Source data:
--*--
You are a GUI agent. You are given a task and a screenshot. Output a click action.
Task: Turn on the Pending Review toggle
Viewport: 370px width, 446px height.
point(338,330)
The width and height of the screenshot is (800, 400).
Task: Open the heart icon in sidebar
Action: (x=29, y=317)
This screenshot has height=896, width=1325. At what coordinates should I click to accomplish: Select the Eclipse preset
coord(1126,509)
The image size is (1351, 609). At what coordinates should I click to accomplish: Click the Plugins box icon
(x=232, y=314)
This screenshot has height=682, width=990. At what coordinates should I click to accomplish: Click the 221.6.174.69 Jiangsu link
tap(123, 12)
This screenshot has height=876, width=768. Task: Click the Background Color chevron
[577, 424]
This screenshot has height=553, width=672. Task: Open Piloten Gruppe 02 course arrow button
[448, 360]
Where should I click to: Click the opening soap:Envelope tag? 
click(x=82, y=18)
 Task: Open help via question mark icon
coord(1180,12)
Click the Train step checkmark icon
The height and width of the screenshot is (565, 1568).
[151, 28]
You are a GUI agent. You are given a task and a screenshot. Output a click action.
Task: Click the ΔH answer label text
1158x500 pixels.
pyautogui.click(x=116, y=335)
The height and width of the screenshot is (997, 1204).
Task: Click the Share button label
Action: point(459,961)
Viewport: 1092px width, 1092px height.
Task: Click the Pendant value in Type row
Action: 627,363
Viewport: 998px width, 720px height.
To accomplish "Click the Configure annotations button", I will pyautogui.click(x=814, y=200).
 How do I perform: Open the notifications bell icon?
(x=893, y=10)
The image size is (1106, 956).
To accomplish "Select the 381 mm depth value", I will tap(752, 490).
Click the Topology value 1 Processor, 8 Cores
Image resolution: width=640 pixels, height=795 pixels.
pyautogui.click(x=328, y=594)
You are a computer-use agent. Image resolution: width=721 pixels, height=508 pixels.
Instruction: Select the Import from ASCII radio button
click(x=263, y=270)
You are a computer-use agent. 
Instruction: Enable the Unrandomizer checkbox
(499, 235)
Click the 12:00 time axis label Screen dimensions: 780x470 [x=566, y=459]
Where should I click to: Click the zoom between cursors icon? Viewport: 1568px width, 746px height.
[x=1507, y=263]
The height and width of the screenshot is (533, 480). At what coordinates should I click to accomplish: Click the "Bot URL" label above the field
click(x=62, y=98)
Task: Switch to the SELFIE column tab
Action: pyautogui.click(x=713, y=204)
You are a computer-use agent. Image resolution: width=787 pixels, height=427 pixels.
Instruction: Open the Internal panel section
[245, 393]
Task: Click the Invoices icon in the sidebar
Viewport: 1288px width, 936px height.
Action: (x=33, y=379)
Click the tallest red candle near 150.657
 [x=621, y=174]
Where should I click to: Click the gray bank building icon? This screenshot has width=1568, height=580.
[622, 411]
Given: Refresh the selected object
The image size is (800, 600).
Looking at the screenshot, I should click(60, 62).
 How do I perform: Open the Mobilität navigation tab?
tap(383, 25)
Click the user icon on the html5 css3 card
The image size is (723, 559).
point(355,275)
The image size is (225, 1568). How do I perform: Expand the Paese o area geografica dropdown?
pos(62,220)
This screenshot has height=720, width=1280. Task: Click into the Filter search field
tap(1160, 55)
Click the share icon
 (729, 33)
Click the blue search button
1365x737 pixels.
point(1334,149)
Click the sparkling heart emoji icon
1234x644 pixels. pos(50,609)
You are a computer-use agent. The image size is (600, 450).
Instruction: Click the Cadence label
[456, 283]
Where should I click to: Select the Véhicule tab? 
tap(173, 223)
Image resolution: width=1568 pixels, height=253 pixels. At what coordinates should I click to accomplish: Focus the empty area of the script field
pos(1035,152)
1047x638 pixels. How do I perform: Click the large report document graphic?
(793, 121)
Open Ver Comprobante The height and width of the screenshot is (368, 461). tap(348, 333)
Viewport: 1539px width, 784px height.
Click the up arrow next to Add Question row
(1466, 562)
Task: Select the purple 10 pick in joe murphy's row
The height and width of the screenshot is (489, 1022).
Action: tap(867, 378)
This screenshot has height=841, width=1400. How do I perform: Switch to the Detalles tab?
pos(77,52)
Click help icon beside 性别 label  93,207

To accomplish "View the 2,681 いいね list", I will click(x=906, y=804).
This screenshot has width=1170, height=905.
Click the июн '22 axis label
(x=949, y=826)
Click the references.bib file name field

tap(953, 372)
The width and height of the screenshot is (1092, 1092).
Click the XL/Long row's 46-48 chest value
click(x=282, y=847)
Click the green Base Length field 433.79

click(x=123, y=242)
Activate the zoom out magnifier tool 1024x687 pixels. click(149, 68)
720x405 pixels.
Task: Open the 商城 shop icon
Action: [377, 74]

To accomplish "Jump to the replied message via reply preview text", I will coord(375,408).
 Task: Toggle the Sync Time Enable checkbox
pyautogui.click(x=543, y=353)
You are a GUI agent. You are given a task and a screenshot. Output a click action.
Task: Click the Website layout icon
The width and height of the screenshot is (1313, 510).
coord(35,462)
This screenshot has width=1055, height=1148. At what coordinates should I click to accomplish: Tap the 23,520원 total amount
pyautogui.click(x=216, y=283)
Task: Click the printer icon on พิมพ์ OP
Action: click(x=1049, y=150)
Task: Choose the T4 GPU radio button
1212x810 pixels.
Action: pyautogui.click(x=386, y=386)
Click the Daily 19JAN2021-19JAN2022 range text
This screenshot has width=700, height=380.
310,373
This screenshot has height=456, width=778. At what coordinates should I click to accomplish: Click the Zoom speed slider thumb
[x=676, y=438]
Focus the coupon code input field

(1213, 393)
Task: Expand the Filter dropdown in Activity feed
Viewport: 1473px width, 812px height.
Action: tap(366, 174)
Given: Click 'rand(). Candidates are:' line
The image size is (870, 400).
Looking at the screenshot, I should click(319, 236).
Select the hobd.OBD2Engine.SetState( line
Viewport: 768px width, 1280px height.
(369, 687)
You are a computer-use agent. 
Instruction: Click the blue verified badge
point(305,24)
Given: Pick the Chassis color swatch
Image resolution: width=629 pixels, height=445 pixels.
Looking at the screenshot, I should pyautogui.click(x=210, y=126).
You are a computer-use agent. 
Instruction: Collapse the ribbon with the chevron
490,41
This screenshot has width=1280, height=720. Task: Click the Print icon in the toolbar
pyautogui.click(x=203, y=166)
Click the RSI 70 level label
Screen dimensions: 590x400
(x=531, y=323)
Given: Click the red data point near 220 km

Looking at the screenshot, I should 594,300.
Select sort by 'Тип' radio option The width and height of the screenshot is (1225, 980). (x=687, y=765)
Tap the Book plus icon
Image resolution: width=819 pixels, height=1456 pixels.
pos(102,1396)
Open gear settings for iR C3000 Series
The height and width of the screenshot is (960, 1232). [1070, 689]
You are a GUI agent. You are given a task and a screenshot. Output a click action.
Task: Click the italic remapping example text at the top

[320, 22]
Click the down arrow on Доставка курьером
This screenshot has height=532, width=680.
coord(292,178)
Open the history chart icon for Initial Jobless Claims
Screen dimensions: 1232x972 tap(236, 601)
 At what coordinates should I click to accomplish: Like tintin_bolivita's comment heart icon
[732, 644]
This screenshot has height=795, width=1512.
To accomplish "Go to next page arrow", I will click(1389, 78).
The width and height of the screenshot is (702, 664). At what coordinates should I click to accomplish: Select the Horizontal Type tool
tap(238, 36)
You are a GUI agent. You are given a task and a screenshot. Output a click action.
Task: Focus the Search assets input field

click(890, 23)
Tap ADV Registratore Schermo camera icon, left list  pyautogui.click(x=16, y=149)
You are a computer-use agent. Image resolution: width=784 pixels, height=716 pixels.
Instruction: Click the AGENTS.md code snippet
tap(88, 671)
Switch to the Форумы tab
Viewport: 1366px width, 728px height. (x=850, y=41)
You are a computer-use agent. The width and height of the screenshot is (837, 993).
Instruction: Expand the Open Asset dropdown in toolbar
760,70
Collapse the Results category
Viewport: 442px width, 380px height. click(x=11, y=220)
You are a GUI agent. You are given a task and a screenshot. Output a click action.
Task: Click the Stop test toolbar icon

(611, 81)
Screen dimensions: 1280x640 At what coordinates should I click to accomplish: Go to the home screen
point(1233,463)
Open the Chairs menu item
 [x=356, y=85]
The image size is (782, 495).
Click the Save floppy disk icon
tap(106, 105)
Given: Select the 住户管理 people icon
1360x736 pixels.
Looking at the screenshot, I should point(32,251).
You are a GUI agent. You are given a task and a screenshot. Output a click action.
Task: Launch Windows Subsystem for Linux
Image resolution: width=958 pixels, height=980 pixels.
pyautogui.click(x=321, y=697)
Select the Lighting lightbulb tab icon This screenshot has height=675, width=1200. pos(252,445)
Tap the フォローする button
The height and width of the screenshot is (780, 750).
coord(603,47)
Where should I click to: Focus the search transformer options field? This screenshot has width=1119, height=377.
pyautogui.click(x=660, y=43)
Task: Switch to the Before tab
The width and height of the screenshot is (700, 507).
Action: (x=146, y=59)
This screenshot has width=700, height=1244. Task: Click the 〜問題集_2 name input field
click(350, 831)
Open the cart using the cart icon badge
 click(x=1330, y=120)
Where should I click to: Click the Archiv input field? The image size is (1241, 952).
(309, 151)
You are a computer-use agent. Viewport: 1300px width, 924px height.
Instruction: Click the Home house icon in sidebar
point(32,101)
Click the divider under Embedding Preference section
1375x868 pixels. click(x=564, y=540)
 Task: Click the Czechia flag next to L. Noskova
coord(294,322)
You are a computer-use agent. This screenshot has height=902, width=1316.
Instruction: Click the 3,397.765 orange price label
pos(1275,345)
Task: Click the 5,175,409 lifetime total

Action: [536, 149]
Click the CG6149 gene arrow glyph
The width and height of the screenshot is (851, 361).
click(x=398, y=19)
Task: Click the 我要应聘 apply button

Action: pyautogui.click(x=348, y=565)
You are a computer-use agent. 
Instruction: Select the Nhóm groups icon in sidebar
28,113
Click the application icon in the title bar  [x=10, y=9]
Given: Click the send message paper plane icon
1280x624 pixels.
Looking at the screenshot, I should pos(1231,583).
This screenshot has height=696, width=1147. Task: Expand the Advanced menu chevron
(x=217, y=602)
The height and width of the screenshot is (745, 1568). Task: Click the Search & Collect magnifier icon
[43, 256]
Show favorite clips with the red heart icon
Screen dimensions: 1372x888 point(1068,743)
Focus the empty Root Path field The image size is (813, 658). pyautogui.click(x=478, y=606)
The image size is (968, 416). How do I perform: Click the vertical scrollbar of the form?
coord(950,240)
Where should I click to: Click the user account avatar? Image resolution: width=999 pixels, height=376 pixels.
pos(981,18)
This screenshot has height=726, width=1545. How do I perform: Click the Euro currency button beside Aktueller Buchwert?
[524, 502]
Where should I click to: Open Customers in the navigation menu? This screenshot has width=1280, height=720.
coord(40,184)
--*--
What you need to do: Each line holding "message" in the records should be copied out.

Task output:
To accomplish "Jump to the replied message via reply preview text", I will coord(375,408).
Given: Click the send message paper plane icon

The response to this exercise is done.